§ Selected text
================

In addition to the savings resulting directly from reduced natural gas consumption, upgrading the insulation on the tanks and thermal oil pipes made it easier to store the finished asphalt and reduce storage costs.

Before the upgrade, the inadequate insulation on the storage tanks and heating systems caused significant heat loss, and the tank heating systems could not maintain the asphalt at the required storage temperature. The asphalt thus had to be pumped from the tanks to a heat exchanger for reheating to the right temperature and then pumped back to the tanks. There was also a risk of contaminating the asphalt during this process. With the insulation upgrade, this additional step has been eliminated.

The main factor contributing to the successful outcome of the audit was Bitumar Inc.'s commitment to enhancing the energy efficiency of its manufacturing operations by improving the insulation of its tanks and heating systems.

================

§ Task objective
Decide whether each statement agrees with the insulation passage, giving yes or no and quoting the words from the passage that settle it.
(a) Before the upgrade, the asphalt was pumped to a heat exchanger for reheating.
(b) The insulation upgrade added a reheating step to the process.
(c) Before the upgrade, the tank heating systems could keep the asphalt at the required storage temperature.
Work from the insulation passage alone.

§ Dataset excerpt
================

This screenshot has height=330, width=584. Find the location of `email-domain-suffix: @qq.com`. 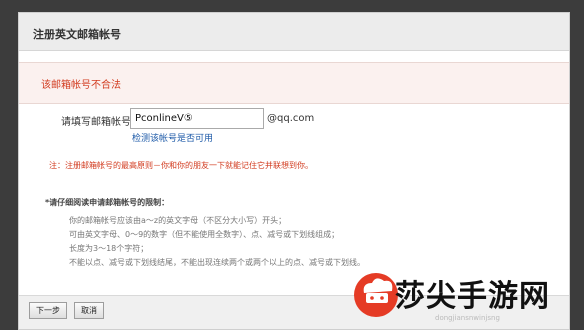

================

§ Finished exercise
(a) Yes: "The asphalt thus had to be pumped from the tanks to a heat exchanger for reheating to the right temperature and then pumped back to the tanks."
(b) No: "With the insulation upgrade, this additional step has been eliminated."
(c) No: "the tank heating systems could not maintain the asphalt at the required storage temperature."